Screenshot grounding data:
BEGIN
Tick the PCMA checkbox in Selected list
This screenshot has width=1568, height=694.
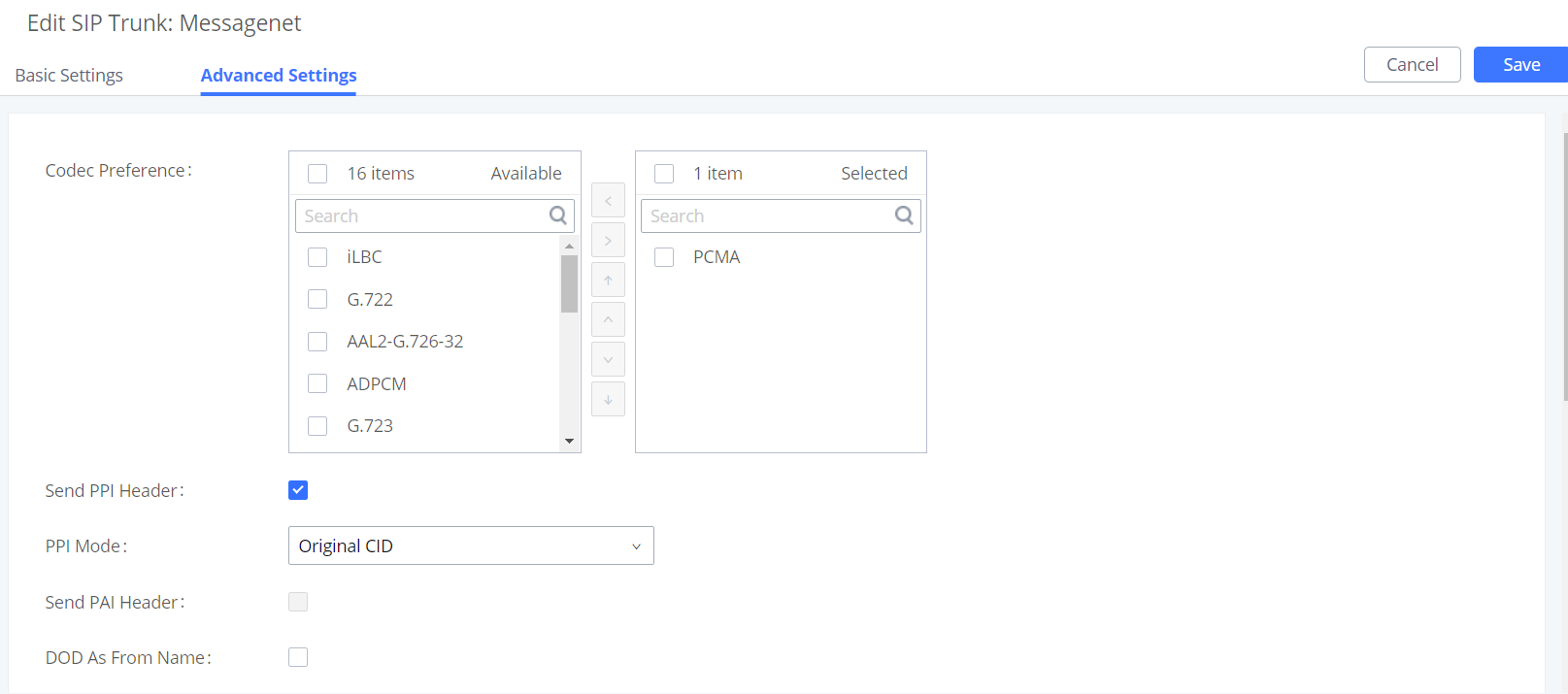tap(664, 257)
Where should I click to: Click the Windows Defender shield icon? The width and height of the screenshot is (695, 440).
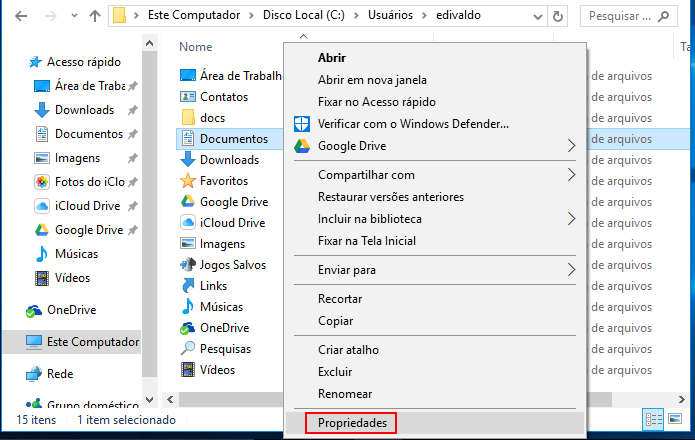tap(302, 124)
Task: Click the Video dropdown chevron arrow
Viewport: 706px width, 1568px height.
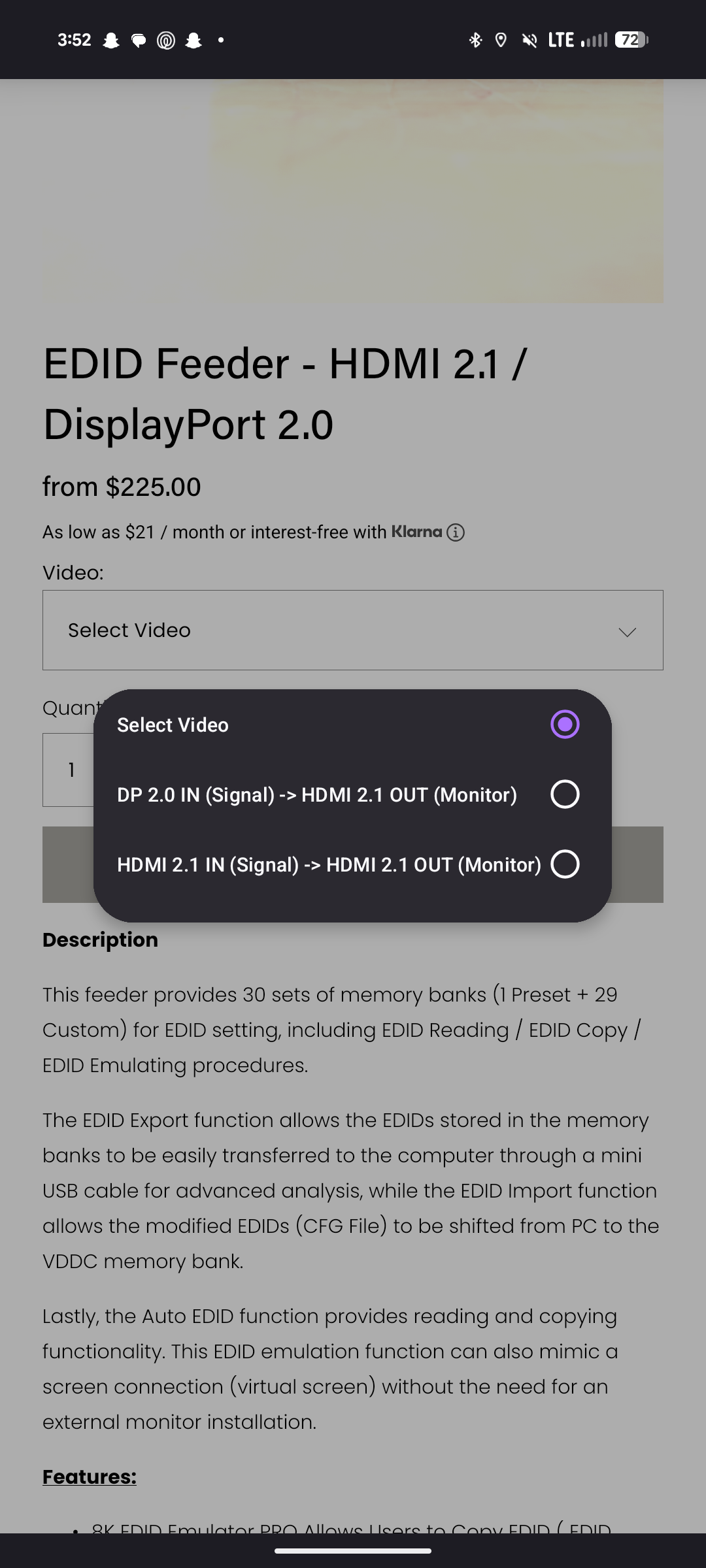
END
Instructions for the task: Each line from the one holding "Task: Click the Video dropdown chevron arrow" through the last line of the records above must be duplicated exactly, and pictures must not be.

Completed task:
Task: Click the Video dropdown chevron arrow
Viewport: 706px width, 1568px height.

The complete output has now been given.